大夏皇城禁軍共計五萬人,設立大統領一職,和五個副職,主要是職責自然是衛戍皇城,自家郡主竟然還能將手伸到那個地方?
關鍵……
聽郡主的意思,霍文武還一定會聽命於她的感覺。
歷經白天那一巴掌和方才那些事兒,曲飛煙漸漸覺得自家郡主像是變了個人一般,也不敢多問,只是低著頭道:「屬下這就去辦!」
……
寧安坊,顧景之舊居。
陳魚站在屋檐下,靜靜地看著院裡端坐了一下午的顧景之。
自打顧景之來到這裡後,就一言不發地坐在院子裡,不吃不喝也不讓人打擾。
陳魚感覺有些心疼。
這個男人雖然還沒將她抬回府邸,不過對她卻沒得說。
不僅一應用度給了極高的規格,聽下人說,這規格都和顧景之相當了,只是顧景之歷來節儉,不喜鋪張浪費,這一應用度都是精而不多。
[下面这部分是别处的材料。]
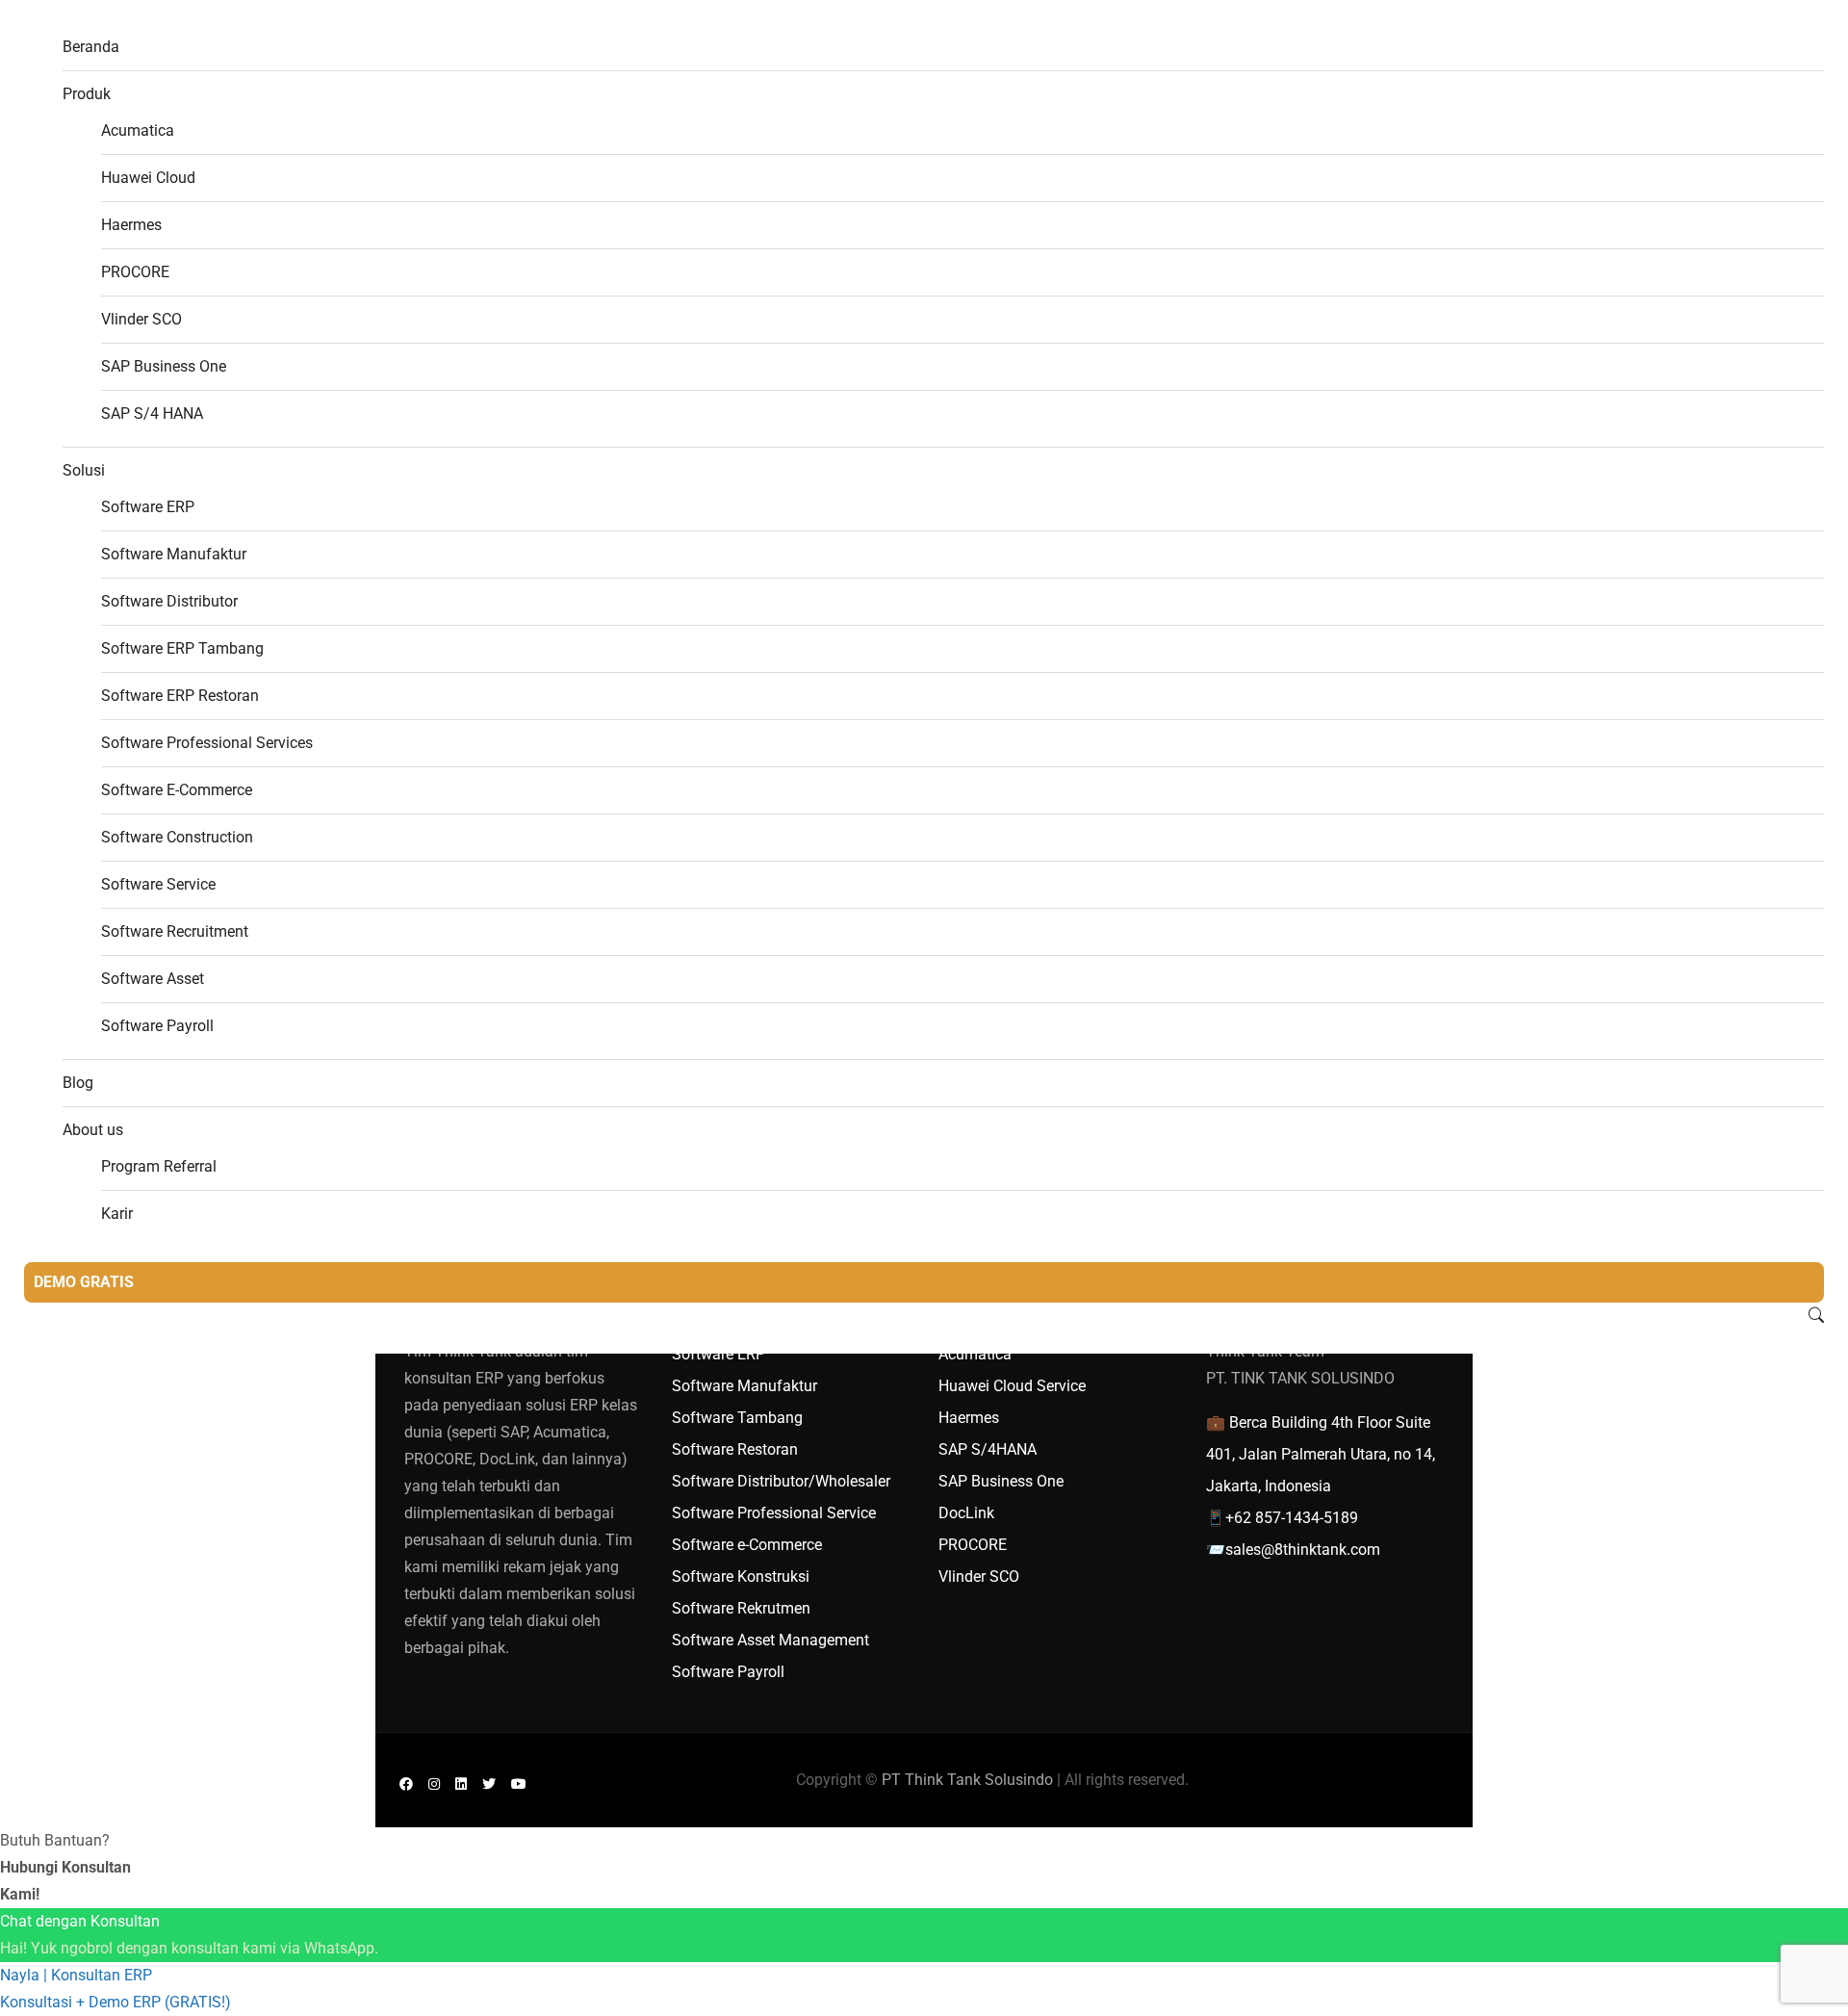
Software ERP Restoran (180, 695)
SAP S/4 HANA (152, 413)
比之世家的奢華……那是當然比不上了,不過即便如此,那也比她們在陳家的日子過得舒心百倍。
甚至這個男人還弄了給自己調理身體的秘方。
還別說,就短短那麼幾天,縱然是已經入冬了,她身上也感覺暖洋洋的。
雖則認識才短短几天時間,不過顧景之這暖心的程度讓陳魚大為受用,她已經認定,今生只要顧景之不嫌棄,她願意一輩子跟在他身邊。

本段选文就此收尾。